Lindsey Graham, who isn’t a member of the House but who is scared of a potential 2014 Senate primary challenge (and therefore has an incentive to channel the ideology that drives House conservatives), summed up the opportunity that the right now senses the other day:
I’m not going to raise the debt ceiling unless we get serious about keeping the country from becoming Greece, saving Social Security and Medicare. So here’s what I would like: meaningful entitlement reform – not to turn Social Security into private accounts, not to take a voucher approach to Medicare –but, adjust the age for Social Security, CPI changes and means testing and look beyond the ten-year window. I cannot in good conscience raise the debt ceiling without addressing the long term debt problems of this country and I will not.

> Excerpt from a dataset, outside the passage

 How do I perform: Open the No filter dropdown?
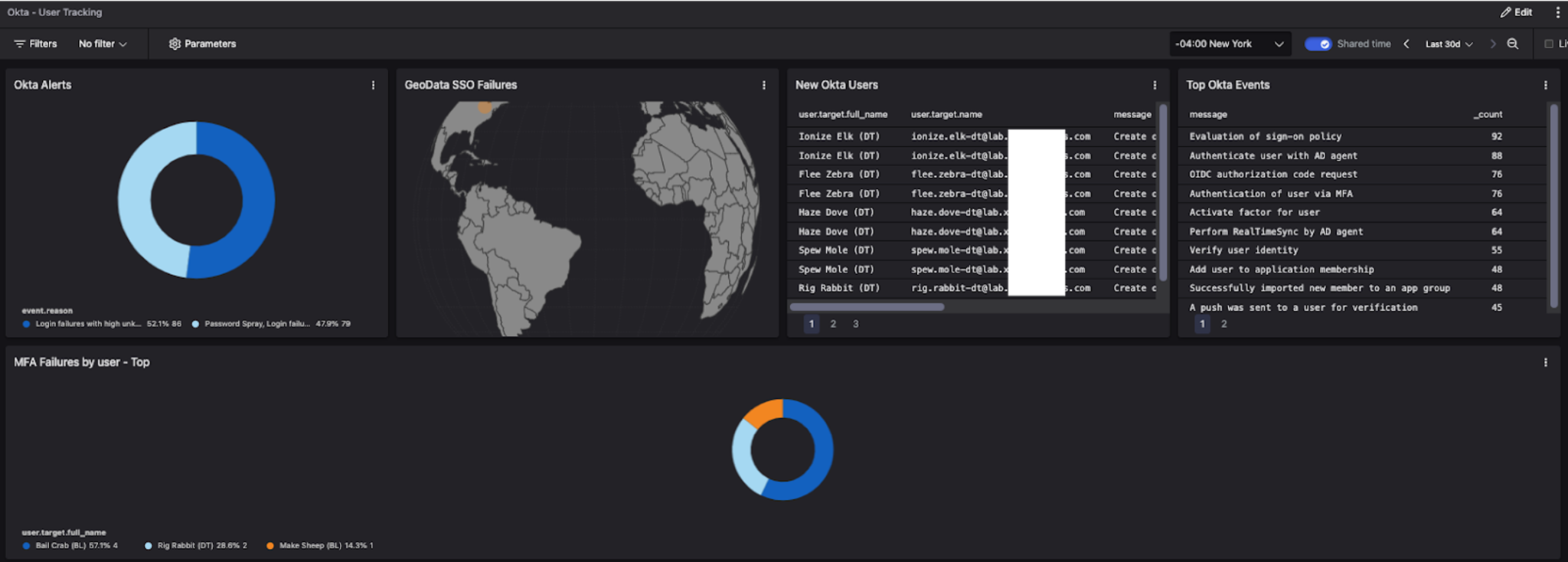pyautogui.click(x=103, y=44)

This is what conservatives in the House will be demanding before voting to raise the debt ceiling – or, for that matter, in exchange for undoing the $1.2 trillion sequester that was put on hold for two months as part of the cliff deal. The catastrophic consequences of a debt ceiling default are well-documented, but an alarming number of Tea Party-types in the House – the type that Boehner is often intimidated by – genuinely don’t seem to mind.

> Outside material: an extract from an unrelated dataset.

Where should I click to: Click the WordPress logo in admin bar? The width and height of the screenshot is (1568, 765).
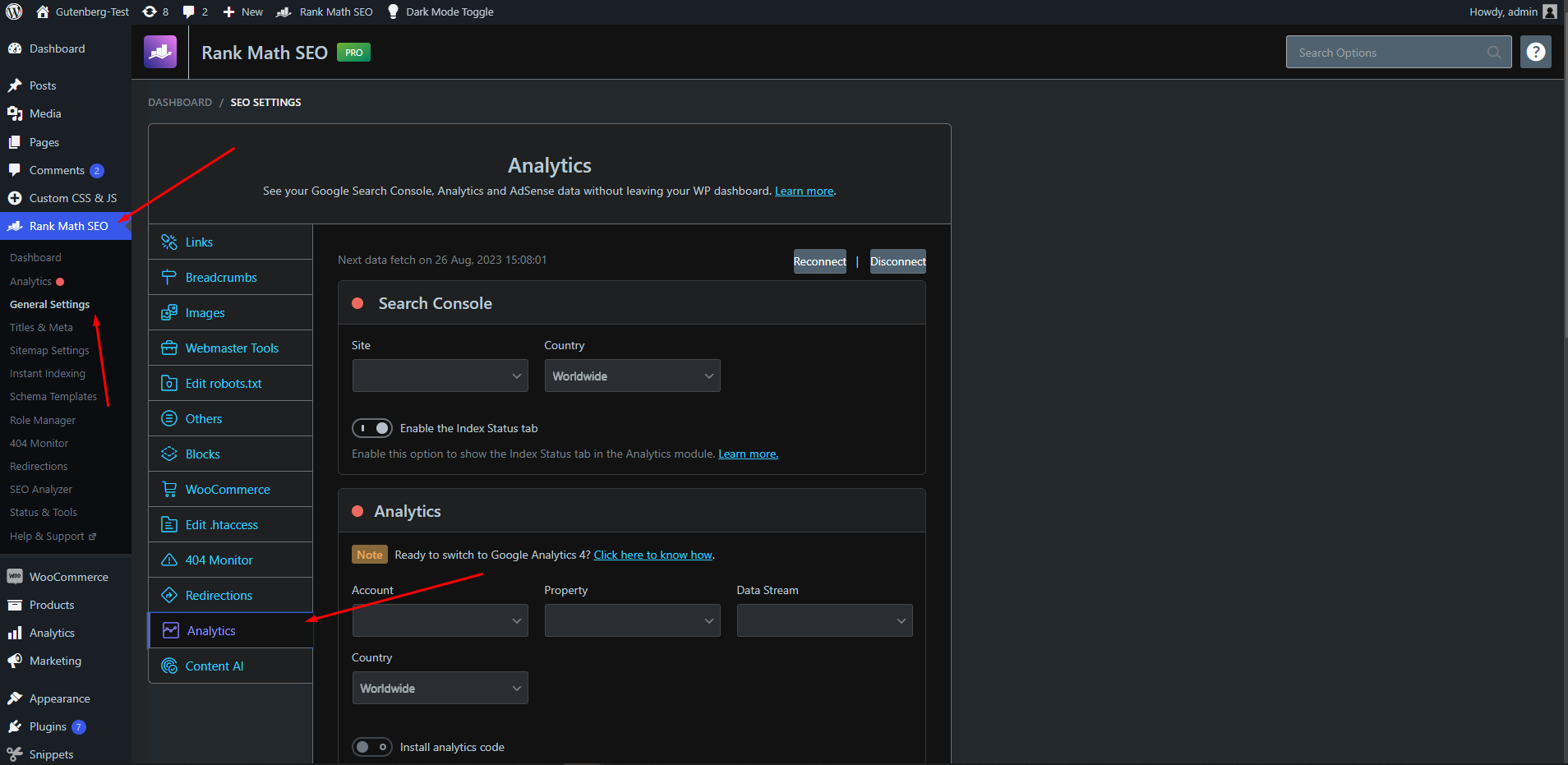(14, 12)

This sets up a major test for Obama. His public position has been clear since the election: He will not negotiate with Republicans over the debt ceiling – it’s simply something they have to raise, unless they want to take responsibility for ruining the economy.
But in a way, Obama already has negotiated over the debt ceiling. He began the fiscal cliff talks by saying he wanted a permanent end to debt ceiling brinksmanship to be part of any deal. Then he indicated he’d settle for a two-year extension. Then he signed off on a deal that didn’t address the debt ceiling at all. This has the right feeling somewhat emboldened; they didn’t get their way on the fiscal cliff, but now they have (in their view) real leverage to compel Obama to sign off on their safety net-cutting agenda.
This doesn’t necessarily mean Obama cut a bad deal on the fiscal cliff. In fact, the deal itself is more favorable to Democratic priorities than Republican concerns. But by not addressing the debt ceiling and signing off on a sequester delay, he in effect put off the real battle over entitlement programs by two months. Now conservatives will use the threat of a catastrophic default to try to make the president and other Democrats blink. The worry is that Obama will ultimately give serious ground; the hope is that he’ll stand his ground, and ultimately find support from the (generally pro-GOP) business community, which grasps the threat that a default represents. Only when these battles are over will we really know whether the debt ceiling deal was a good one.